---- The input

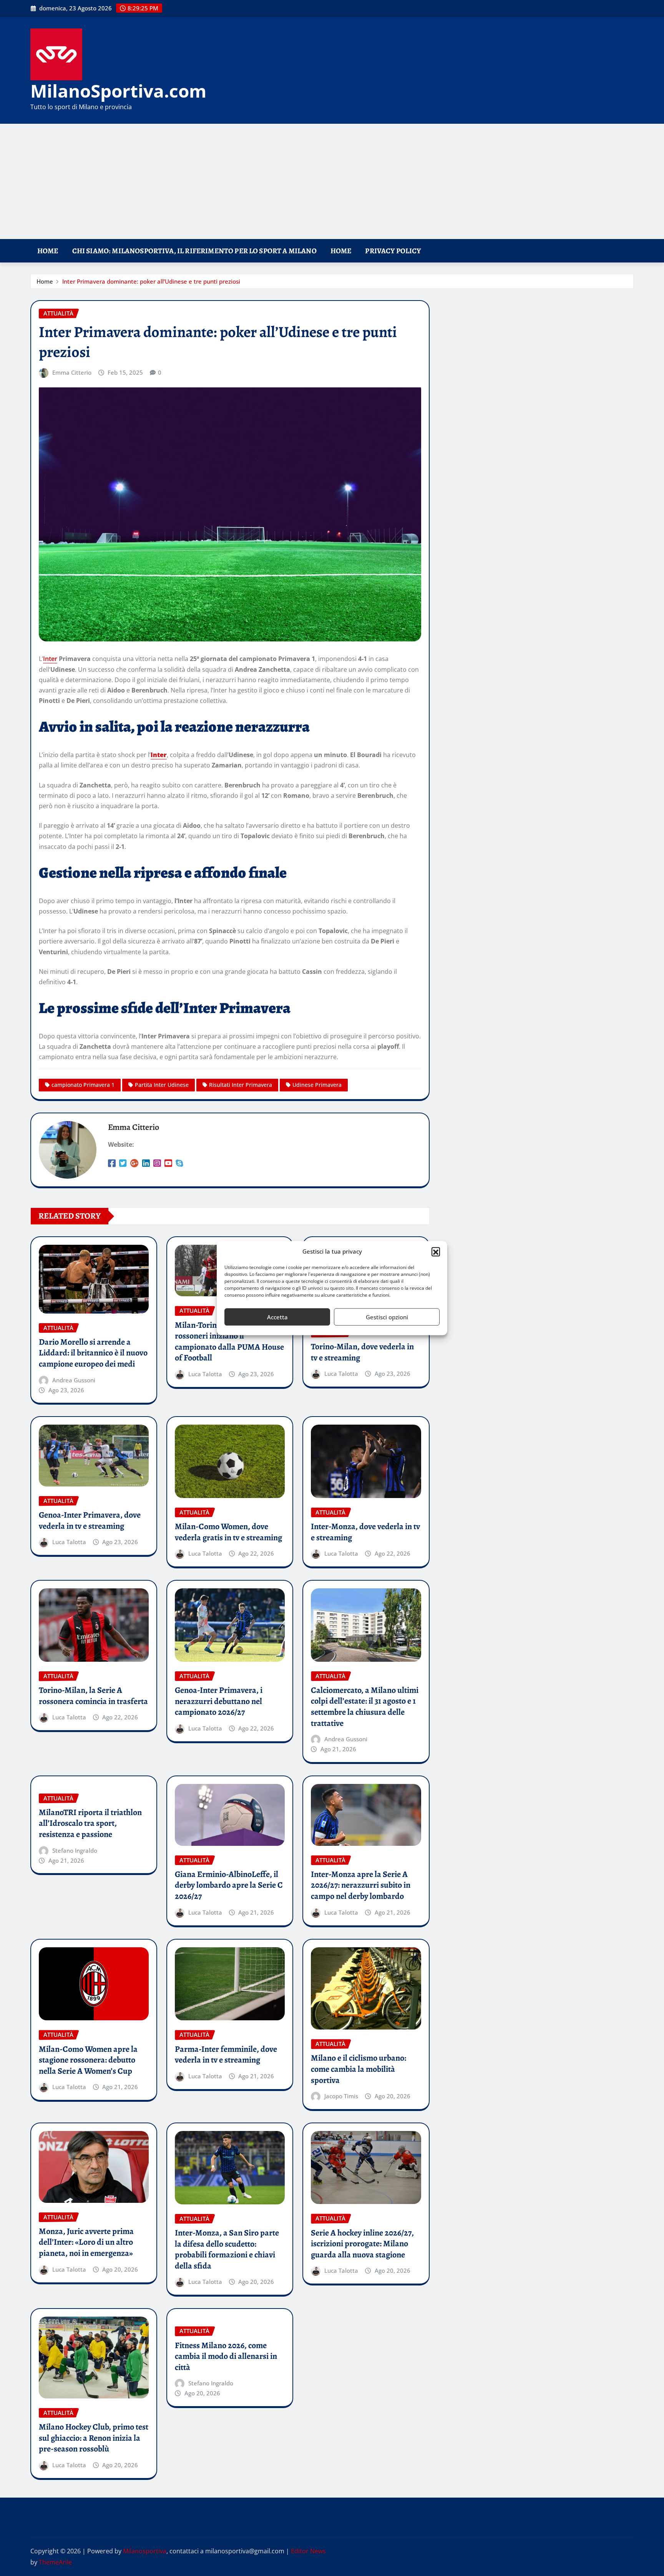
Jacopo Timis (341, 2096)
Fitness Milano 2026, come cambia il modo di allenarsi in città (226, 2356)
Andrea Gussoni (73, 1380)
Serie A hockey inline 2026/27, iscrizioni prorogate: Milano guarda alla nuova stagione (362, 2243)
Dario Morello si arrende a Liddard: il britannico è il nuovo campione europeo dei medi (93, 1353)
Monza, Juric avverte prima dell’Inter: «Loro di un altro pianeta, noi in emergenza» (86, 2242)
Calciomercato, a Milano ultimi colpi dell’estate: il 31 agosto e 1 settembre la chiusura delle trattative (364, 1706)
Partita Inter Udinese (162, 1084)
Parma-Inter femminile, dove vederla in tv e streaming (226, 2054)
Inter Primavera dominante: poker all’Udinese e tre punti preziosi (151, 281)
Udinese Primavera (317, 1084)
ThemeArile (55, 2562)
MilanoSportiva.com (118, 91)
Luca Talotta (205, 1374)
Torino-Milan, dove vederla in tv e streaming (362, 1352)
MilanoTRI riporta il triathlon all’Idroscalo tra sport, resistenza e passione (90, 1823)
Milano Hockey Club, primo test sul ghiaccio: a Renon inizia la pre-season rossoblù (93, 2438)
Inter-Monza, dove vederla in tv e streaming (365, 1532)
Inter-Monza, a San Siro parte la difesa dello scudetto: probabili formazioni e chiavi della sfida (227, 2249)
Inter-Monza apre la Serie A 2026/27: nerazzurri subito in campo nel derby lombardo (360, 1885)
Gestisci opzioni (387, 1317)
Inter (50, 658)
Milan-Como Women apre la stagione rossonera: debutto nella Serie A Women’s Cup (88, 2060)
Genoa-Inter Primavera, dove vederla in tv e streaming (90, 1520)
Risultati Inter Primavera (240, 1084)
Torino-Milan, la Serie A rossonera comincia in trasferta (93, 1695)
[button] (436, 1252)
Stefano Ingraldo (74, 1850)
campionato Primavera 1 (83, 1084)
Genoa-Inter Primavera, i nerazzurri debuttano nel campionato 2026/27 (218, 1701)
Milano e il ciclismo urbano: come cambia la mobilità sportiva (358, 2069)
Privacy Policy (393, 251)
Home (47, 251)
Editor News (308, 2551)
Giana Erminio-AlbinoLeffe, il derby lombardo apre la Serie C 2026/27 (229, 1885)
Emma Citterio (71, 372)
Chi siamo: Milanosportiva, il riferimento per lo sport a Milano (194, 251)
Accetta (277, 1317)
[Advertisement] (332, 182)
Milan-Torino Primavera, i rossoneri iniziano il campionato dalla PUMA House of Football (229, 1341)
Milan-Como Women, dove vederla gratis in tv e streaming (228, 1532)
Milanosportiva (144, 2551)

--------

- Exercise objective
The response must contain exactly the lines from the one with "Udinese Primavera (317, 1084)" through the last line of the material above, both ends included, and no others.

- Task output
Udinese Primavera (317, 1084)
ThemeArile (55, 2562)
MilanoSportiva.com (118, 91)
Luca Talotta (205, 1374)
Torino-Milan, dove vederla in tv e streaming (362, 1352)
MilanoTRI riporta il triathlon all’Idroscalo tra sport, resistenza e passione (90, 1823)
Milano Hockey Club, primo test sul ghiaccio: a Renon inizia la pre-season rossoblù (93, 2438)
Inter-Monza, dove vederla in tv e streaming (365, 1532)
Inter-Monza, a San Siro parte la difesa dello scudetto: probabili formazioni e chiavi della sfida (227, 2249)
Inter-Monza apre la Serie A 2026/27: nerazzurri subito in campo nel derby lombardo (360, 1885)
Gestisci opzioni (387, 1317)
Inter (50, 658)
Milan-Como Women apre la stagione rossonera: debutto nella Serie A Women’s Cup (88, 2060)
Genoa-Inter Primavera, dove vederla in tv e streaming (90, 1520)
Risultati Inter Primavera (240, 1084)
Torino-Milan, la Serie A rossonera comincia in trasferta (93, 1695)
[button] (436, 1252)
Stefano Ingraldo (74, 1850)
campionato Primavera 1 (83, 1084)
Genoa-Inter Primavera, i nerazzurri debuttano nel campionato 2026/27 (218, 1701)
Milano e il ciclismo urbano: come cambia la mobilità sportiva (358, 2069)
Privacy Policy (393, 251)
Home (47, 251)
Editor News (308, 2551)
Giana Erminio-AlbinoLeffe, il derby lombardo apre la Serie C 2026/27 (229, 1885)
Emma Citterio (71, 372)
Chi siamo: Milanosportiva, il riferimento per lo sport a Milano (194, 251)
Accetta (277, 1317)
[Advertisement] (332, 182)
Milan-Torino Primavera, i rossoneri iniziano il campionato dalla PUMA House of Football (229, 1341)
Milan-Como Women, dove vederla gratis in tv e streaming (228, 1532)
Milanosportiva (144, 2551)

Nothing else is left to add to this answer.